In Brüssel ist eine hitzige Debatte darüber entfacht, ob die EU-Kommission tatsächlich das Nötige tut, um sicherzustellen, dass sich die großen digitalen US-Plattformen an europäisches Recht halten. Kritiker der EU-Kommission verdächtigen die Behörde, Verfahren wie die Überprüfung der Praktiken von Elon Musks X-Plattform auf Eis gelegt zu haben. Die EU-Kommission beschwört indes, sie treibe das Verfahren aktiv voran. Beides lässt sich weder verifizieren noch falsifizieren. Die Kritiker werfen Brüssel vor, sich nicht zu trauen, entschieden gegen angeblich offensichtliche Desinformation vorzugehen, nur um Donald Trump nicht zu verärgern. Die EU-Behörde hält dagegen: Es sei alles andere als trivial, eine Förderung radikaler Inhalte durch algorithmische Anpassungen gerichtsfest nachzuweisen.

Beide Seiten haben einen Punkt. Natürlich kann die EU-Kommission Musk nicht zu Strafen verdonnern, weil er Wahlwerbung für die AfD macht. Sonst wäre ja sogar wirklich etwas dran an dem – von Meta-Chef Mark Zuckerberg ungerechtfertigterweise als Kampfbegriff benutzten – Vorwurf der Zensur. Aber es stimmt skeptisch, dass die EU-Behörde trotz monatelanger Prüfung überhaupt nichts dazu zu sagen bereit ist, ob der Verzicht auf Fakten-Checks und das bloße Vertrauen auf „Community Notes“ den Vorgaben des Digital Services Act entspricht.

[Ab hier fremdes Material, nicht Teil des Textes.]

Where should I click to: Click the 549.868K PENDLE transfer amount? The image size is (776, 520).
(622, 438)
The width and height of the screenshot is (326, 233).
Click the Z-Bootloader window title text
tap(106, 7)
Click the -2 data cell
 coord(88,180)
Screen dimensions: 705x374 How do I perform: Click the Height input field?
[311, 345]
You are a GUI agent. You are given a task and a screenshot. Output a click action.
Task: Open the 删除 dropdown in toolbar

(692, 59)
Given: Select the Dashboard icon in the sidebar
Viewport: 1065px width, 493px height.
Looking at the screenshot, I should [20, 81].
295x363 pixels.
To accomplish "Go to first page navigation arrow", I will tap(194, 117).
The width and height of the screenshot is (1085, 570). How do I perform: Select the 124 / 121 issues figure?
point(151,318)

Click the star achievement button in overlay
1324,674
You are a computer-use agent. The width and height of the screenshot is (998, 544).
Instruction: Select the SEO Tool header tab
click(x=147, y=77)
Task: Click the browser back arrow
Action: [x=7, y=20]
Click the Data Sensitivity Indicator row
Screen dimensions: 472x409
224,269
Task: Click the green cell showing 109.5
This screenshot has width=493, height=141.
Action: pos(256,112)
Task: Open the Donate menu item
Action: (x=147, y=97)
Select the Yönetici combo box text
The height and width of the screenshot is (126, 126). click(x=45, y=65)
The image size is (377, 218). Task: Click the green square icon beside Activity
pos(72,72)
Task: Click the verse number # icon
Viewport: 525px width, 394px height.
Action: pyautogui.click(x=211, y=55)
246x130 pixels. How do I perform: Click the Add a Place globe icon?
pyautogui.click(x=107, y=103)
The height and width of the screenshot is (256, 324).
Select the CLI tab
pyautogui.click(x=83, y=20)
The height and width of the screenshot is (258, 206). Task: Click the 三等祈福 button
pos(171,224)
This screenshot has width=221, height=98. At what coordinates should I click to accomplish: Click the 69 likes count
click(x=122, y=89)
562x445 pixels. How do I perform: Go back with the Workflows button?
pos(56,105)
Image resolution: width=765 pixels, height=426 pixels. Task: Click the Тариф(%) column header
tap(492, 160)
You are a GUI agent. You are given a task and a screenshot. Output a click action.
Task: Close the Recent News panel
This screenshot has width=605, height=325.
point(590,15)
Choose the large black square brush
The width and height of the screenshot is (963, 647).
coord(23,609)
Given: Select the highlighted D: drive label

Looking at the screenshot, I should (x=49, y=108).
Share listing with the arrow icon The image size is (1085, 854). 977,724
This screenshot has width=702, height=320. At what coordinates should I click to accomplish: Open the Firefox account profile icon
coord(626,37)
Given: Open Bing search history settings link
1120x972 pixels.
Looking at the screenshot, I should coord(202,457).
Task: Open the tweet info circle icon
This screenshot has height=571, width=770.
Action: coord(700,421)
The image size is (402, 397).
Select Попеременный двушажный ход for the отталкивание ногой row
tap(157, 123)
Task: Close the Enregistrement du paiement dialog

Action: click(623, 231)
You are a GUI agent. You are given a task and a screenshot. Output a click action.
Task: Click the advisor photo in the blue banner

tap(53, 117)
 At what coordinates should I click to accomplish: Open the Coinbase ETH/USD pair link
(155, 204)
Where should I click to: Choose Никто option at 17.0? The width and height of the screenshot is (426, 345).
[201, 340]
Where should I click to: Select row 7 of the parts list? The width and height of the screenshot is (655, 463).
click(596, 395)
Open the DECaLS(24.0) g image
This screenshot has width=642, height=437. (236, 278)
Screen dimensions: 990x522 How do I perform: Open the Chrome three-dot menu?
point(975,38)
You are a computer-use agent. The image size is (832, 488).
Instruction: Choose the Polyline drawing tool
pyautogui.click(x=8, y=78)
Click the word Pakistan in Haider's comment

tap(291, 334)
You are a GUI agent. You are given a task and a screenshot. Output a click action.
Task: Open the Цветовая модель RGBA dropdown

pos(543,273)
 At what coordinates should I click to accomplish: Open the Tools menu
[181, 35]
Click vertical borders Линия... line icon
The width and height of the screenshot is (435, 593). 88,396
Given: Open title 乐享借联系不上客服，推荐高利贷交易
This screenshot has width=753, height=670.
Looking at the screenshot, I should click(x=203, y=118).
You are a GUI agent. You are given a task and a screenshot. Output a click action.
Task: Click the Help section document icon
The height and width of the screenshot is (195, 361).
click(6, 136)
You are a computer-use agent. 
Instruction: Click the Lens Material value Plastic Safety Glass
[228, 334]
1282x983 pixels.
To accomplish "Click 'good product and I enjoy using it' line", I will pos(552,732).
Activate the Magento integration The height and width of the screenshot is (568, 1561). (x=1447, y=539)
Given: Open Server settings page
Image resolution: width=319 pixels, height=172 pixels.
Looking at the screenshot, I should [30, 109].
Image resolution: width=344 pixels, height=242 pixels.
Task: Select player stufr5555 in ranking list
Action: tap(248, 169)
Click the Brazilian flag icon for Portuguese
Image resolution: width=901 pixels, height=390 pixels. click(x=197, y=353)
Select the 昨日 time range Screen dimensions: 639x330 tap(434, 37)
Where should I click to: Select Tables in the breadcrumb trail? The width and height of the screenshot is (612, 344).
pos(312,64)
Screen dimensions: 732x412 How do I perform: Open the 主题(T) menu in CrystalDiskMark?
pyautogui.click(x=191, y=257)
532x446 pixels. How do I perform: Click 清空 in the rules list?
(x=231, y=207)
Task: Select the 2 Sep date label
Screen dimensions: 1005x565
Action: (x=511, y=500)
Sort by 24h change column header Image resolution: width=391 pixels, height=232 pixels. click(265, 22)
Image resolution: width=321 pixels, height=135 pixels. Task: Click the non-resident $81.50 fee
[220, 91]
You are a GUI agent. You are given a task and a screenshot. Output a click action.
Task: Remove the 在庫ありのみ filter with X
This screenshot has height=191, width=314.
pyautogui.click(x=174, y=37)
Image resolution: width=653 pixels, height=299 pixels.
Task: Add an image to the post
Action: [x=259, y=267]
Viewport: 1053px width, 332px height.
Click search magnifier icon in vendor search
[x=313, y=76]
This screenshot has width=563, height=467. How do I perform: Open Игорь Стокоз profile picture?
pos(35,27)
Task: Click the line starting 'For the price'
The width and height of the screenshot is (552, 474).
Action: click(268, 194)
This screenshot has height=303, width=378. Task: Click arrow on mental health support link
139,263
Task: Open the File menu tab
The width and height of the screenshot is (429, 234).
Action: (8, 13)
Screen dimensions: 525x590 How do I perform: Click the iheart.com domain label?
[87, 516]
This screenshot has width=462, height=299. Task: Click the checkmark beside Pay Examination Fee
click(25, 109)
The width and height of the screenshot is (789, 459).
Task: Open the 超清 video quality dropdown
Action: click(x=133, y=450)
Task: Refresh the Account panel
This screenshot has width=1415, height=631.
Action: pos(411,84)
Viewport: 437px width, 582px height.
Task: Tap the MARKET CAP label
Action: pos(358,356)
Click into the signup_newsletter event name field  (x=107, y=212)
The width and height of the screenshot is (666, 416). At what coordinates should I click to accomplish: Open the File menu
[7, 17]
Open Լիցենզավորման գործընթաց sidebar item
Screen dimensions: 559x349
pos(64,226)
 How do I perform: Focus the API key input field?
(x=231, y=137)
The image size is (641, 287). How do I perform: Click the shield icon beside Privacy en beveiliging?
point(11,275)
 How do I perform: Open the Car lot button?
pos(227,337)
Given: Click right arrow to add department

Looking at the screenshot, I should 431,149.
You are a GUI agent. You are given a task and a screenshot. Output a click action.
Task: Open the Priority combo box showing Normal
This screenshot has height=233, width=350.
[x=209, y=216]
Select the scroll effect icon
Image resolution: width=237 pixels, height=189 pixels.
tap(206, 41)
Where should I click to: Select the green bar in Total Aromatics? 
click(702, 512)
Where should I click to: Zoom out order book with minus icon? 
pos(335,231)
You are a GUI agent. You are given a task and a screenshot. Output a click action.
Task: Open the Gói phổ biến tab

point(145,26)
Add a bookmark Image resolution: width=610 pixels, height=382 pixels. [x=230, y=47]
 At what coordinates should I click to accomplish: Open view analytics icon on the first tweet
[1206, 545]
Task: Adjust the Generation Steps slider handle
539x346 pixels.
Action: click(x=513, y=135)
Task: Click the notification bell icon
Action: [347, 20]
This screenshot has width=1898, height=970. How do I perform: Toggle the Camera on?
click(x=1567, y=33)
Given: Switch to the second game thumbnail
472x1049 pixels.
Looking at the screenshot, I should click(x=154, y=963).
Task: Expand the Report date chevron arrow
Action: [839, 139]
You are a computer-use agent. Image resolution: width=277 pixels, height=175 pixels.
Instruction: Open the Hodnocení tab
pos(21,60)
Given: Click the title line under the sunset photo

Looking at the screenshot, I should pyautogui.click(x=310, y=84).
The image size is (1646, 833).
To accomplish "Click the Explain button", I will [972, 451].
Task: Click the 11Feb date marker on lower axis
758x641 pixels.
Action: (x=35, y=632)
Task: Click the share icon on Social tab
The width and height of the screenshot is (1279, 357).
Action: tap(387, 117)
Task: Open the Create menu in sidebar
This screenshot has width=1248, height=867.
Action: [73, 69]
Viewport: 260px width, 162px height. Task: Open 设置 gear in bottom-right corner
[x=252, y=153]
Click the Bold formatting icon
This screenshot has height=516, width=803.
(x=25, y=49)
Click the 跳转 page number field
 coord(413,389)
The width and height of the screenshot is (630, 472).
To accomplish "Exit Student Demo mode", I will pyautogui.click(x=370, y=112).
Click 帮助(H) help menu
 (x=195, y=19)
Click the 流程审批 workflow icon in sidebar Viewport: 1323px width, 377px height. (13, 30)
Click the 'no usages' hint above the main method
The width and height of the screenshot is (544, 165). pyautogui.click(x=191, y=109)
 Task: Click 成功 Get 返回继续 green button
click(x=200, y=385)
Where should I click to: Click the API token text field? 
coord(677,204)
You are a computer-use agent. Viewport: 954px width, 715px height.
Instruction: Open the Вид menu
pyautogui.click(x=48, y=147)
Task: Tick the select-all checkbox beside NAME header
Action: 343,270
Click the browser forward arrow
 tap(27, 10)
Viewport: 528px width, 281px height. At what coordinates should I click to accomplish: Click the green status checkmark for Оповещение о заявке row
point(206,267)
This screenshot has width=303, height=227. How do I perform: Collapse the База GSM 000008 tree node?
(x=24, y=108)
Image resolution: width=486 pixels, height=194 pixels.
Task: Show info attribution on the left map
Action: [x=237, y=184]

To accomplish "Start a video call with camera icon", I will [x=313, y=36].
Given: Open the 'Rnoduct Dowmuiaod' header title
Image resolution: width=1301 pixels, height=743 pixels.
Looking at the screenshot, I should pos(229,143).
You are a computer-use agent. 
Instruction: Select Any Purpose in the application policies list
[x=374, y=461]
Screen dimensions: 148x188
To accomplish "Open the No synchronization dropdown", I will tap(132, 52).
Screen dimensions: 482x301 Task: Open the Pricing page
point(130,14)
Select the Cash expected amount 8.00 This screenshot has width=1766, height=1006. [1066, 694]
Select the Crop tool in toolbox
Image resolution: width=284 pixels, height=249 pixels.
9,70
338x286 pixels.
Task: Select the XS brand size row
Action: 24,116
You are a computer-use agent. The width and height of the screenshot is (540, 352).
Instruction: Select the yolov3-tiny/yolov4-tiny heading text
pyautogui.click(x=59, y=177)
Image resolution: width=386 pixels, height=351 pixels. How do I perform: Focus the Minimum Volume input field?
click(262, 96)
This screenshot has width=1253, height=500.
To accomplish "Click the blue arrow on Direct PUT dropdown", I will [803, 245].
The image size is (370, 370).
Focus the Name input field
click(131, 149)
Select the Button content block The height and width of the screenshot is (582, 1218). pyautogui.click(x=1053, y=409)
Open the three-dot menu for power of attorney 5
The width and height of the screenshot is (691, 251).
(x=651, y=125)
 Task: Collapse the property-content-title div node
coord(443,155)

Die sehr zurückhaltende Rhetorik der zuständigen EU-Vizepräsidentin Henna Virkkunen befördert die Spekulationen, dass der Ausgang der „technischen“ Prüfungen letztlich doch von der Frage mitbestimmt wird, wie Trump davon abgehalten werden könnte, Strafzölle zu erheben. Das aber wäre ein fatales Geschacher. Denn die EU-Kommission darf die Verteidigung von Wahrheit und Integrität in der öffentlichen Debatte nicht aus handelspolitischen Motiven relativieren. Wenn es um Hetze in Sozialen Netzwerken geht, darf es kein Entgegenkommen geben. Damit, dass die USA womöglich den Handel mit Zöllen erschweren, kann Europa leben. Mit der Duldung von Manipulation und Desinformation nicht. Virkkunen wird nicht mehr lange auf Zeit spielen können – und sollte es auch nicht.